Defensively Revere can play all three outfield positions, although he primarily belongs in either left or center field due to his poor throwing arm. Revere has a “30” arm or well below-average, giving him perhaps the weakest outfield arm in the majors. Fortunately Revere makes up for his arm with outstanding speed and infectious “want”, allowing him to rate as a fringe-average defender according to metrics like UZR. The expectation is Revere will be the opening day centerfielder and split time with Michael Taylor and Jayson Werth in left and center field next season.

This swap fits the definition of a “good ole fashioned baseball trade” as both sides parted with an extraneous but valuable player in order to fill a larger need on their current roster. Storen should help solidify the back-end of Toronto’s bullpen and allow either Aaron Sanchez or Roberto Osuna to be stretched out as a potential starting pitcher to add depth to their rotation.

Without question this trade is difficult on a sentimental level for Nationals’ fans, as Drew spent his entire career in Washington and has been an integral part of the success of the franchise the past four seasons. After his disappointing performance in the 2012 NLCS and two demotions from the closer’s role, the time had come for Storen to leave Washington for another opportunity.

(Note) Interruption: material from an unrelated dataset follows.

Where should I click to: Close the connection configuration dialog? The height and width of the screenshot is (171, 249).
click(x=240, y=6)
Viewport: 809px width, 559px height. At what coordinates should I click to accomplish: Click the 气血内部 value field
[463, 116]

Fortunately for the Nationals the acquisition of Revere should bolster the lineup next season and help make Storen’s absence easier to tolerate. Revere’s excellent speed, left-handed bat and defensive versatility are a tremendous fit for the 2016 Nationals and these skills complement Taylor and Werth’s right-handed, more power oriented offensive approach. His on-base skills leave a bit to be desired, but his excellent knack for making contact pairs well with recent signing Daniel Murphy as General Manager Mike Rizzo attempts to alter the Nationals offensive approach.

In a vacuum the Nationals did extremely well in this deal, parting with one year of a top-notch reliever in order to add two years of a league average starting outfielder. Even with the explosion in salary demands for relief pitchers in recent years, trading a non-elite bullpen arm for an everyday starter is a trade you make every day.

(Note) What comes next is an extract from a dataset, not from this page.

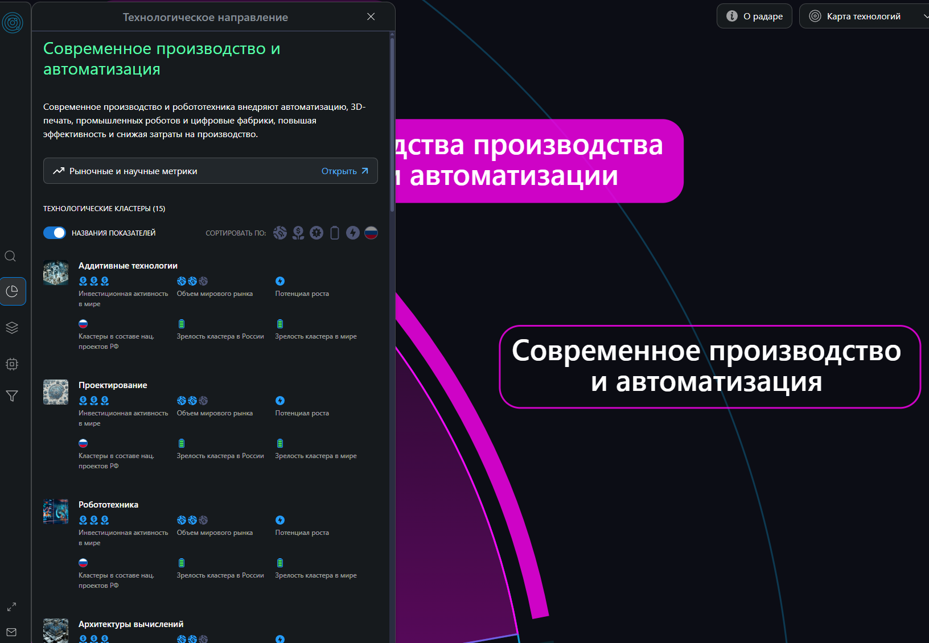Toggle the НАЗВАНИЯ ПОКАЗАТЕЛЕЙ switch

tap(55, 233)
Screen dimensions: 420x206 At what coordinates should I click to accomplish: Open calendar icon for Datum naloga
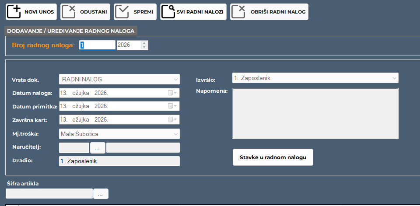pyautogui.click(x=171, y=93)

My only reservation lies in my desire for the team to make a “greater upgrade” to their lineup. Considering free agents Justin Upton and Yoenis Cespedes are still available and Carlos Gonzalez seemingly via trade, I would have liked to have seen Washington’s front office be more aggressive in adding a “middle-of-the-order” hitter, rather than a table setter. My feeling of “good enough” rather than “perfection” dampens my overall opinion of this swap, but the clear fact Washington is better now than before the deal makes this a win for Washington.